> [GOAL]
Retype the data below without any changes, starting at the first line and ending at the line that contains "coord(844,204)".

> [MATERIALS PROVIDED]
**********
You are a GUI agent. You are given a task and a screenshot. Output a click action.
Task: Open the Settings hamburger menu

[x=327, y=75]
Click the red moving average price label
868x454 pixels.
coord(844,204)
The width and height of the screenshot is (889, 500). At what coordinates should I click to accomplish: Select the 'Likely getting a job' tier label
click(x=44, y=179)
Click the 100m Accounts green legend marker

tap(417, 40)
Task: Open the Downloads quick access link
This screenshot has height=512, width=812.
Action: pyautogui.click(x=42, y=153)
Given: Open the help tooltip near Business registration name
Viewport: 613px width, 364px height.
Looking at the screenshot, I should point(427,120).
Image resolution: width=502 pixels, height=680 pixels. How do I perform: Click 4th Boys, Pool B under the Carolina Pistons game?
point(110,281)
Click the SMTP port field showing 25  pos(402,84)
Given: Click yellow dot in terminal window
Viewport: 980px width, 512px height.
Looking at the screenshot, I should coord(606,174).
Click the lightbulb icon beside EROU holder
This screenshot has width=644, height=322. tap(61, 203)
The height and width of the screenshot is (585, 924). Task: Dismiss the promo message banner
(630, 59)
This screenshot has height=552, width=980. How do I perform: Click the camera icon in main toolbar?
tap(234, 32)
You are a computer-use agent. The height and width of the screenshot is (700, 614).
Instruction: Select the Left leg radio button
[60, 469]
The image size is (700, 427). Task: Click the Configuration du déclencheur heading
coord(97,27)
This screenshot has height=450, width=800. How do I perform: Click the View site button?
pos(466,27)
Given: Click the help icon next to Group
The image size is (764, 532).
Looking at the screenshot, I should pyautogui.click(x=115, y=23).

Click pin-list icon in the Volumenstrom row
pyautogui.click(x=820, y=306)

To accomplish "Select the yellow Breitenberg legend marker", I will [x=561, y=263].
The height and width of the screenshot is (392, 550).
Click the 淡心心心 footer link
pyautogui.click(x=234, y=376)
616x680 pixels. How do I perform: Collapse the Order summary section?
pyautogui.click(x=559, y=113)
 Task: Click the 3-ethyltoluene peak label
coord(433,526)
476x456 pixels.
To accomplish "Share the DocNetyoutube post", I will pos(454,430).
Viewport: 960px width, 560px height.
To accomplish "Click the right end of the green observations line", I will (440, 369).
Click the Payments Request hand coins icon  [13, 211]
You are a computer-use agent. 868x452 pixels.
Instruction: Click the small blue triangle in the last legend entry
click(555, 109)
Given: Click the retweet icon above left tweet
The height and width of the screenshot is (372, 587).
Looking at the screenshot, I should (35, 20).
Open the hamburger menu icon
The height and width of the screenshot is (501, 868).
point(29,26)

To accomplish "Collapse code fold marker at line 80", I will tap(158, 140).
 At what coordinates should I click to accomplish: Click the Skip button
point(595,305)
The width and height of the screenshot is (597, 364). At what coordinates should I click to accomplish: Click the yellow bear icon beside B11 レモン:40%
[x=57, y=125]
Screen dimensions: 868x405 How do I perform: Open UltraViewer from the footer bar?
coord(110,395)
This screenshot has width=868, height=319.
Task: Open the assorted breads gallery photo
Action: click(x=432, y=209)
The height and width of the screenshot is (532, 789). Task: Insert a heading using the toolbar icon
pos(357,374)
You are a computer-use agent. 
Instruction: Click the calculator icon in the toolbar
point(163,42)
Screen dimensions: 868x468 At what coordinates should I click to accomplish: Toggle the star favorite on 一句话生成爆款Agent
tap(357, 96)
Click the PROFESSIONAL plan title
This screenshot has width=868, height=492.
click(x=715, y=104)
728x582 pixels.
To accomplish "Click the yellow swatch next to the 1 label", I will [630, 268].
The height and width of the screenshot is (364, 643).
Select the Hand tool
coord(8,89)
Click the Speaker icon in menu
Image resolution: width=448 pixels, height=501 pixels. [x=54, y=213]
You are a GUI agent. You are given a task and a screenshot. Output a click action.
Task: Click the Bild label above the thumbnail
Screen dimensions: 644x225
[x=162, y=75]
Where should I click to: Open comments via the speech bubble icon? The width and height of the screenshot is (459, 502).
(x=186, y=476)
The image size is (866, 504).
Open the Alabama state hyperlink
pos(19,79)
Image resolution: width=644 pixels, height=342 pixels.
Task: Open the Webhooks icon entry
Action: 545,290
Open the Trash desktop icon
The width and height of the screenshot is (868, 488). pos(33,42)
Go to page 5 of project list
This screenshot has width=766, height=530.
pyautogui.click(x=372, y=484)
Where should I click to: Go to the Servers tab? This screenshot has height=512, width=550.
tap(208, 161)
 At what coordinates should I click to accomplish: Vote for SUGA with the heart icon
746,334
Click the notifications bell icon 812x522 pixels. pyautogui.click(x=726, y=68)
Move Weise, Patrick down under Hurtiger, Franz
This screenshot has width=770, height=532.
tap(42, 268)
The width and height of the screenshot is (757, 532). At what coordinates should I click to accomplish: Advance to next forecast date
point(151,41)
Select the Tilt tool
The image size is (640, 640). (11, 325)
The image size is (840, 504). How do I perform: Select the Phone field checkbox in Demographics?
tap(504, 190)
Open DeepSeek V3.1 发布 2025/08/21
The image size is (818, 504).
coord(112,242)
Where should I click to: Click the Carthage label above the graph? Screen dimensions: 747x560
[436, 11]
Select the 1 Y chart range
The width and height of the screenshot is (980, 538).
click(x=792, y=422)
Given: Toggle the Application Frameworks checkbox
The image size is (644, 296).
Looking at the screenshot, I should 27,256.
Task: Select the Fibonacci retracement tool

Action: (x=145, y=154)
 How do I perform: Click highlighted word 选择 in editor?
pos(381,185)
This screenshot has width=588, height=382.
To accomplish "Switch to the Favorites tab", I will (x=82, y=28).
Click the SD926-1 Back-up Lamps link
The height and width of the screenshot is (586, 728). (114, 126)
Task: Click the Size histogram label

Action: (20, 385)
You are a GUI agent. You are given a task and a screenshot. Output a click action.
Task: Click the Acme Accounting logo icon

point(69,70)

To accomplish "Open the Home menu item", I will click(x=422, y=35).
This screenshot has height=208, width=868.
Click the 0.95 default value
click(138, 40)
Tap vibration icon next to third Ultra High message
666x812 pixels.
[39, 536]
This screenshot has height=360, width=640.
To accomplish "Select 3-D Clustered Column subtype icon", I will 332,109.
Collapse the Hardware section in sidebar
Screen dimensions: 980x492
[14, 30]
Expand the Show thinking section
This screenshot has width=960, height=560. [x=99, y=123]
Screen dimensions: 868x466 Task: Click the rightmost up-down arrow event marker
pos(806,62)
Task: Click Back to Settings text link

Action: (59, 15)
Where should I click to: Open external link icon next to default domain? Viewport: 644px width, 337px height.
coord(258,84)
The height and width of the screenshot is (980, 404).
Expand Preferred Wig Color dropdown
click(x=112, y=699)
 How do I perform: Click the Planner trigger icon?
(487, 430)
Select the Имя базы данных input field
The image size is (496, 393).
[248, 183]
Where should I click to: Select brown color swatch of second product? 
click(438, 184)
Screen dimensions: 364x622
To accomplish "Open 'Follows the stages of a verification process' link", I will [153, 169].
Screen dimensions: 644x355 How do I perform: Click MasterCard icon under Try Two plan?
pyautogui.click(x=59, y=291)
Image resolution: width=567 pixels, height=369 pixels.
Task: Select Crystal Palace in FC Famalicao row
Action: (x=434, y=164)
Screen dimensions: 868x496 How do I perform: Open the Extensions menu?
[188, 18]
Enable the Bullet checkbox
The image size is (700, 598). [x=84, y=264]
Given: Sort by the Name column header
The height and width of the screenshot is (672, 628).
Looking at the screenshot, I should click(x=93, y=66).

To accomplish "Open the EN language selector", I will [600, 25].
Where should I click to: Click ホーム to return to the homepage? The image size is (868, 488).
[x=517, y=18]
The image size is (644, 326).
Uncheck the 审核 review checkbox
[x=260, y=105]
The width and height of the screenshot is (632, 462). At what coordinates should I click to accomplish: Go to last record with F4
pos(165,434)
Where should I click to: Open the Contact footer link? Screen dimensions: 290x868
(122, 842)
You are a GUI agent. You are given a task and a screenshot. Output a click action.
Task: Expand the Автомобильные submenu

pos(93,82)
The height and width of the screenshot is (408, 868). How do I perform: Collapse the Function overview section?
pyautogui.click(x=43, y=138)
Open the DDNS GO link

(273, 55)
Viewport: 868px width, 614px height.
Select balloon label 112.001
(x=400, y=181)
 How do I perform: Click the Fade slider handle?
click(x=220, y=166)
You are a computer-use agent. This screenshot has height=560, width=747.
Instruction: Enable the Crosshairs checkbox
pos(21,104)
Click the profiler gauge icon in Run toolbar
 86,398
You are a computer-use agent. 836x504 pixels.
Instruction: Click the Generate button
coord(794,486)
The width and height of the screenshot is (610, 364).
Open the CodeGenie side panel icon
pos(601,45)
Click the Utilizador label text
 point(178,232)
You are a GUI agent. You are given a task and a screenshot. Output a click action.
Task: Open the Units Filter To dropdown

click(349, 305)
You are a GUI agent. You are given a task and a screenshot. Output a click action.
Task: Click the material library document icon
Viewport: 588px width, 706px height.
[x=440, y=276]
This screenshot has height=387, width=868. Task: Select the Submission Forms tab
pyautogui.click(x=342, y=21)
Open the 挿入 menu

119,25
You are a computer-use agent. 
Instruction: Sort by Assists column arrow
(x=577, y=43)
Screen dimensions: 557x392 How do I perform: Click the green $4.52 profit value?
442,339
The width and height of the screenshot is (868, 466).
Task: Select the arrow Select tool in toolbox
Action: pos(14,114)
**********
> [ANSWER TO THIS TASK]
You are a GUI agent. You are given a task and a screenshot. Output a click action.
Task: Open the Settings hamburger menu

[x=327, y=75]
Click the red moving average price label
868x454 pixels.
coord(844,204)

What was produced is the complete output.